The Ecological Organisations Framework
A Reimagined Organisational Story of Interbeing, Ecosystem Responsibility and Responsiveness, and a Fertile Web of Relationships
I didn’t set out to design a framework. Yet, that’s what happened; and I mostly feel that I’m just along for the ride. While designing it, I was reminded of the repeated observation by George Box that ‘all models are wrong but some are useful’. Fortunately, after much research I realised that I was designing a framework, not a model, which was a huge relief, as I can now be right and useful.
In case you think I’m being modest, I really didn’t set out to design a framework. What I meant to do was clarify for myself what my perspective on organisational design and facilitation actually is, having realised that my views have evolved quite considerably over the last seven years. But, like the slug that W and I recently found when we arrived home from my first multi-day hike that had traversed up the outside of our house, across the roof, up the chimney, down the chimney, and across our bathroom floor, this framework has a life all its own and is on a mission.

Provided material ->
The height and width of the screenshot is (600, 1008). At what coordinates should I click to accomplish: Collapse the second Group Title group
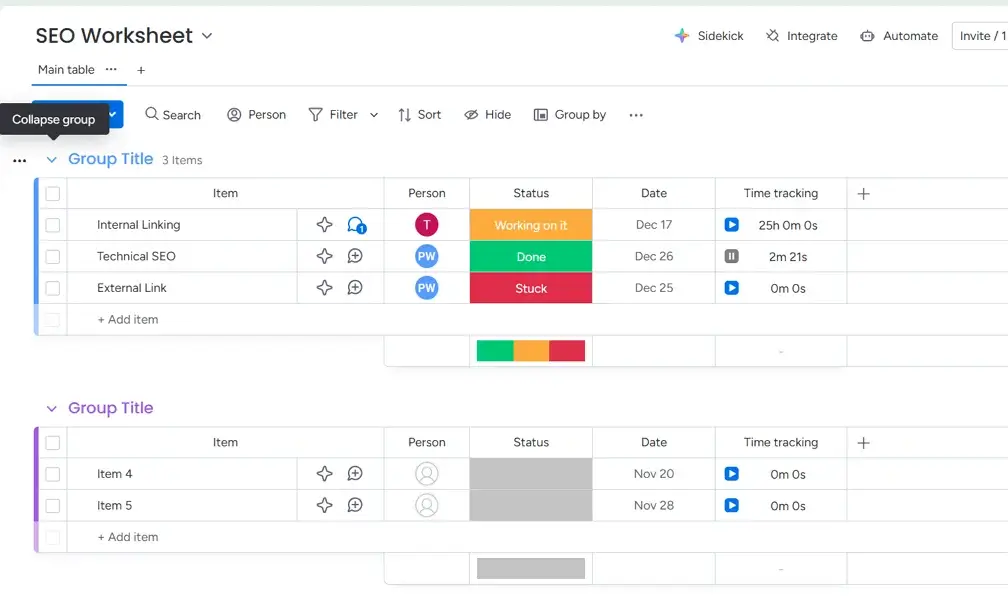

Short problem -> In the introduction to the Ecological Organisations Framework, why was the author relieved to find the design was a framework rather than a model? Answer in one to three sentences.

Completed exercise -> While designing it, the author recalled George Box's observation that "all models are wrong but some are useful." Since the design turned out to be a framework and not a model, the author could be both right and useful.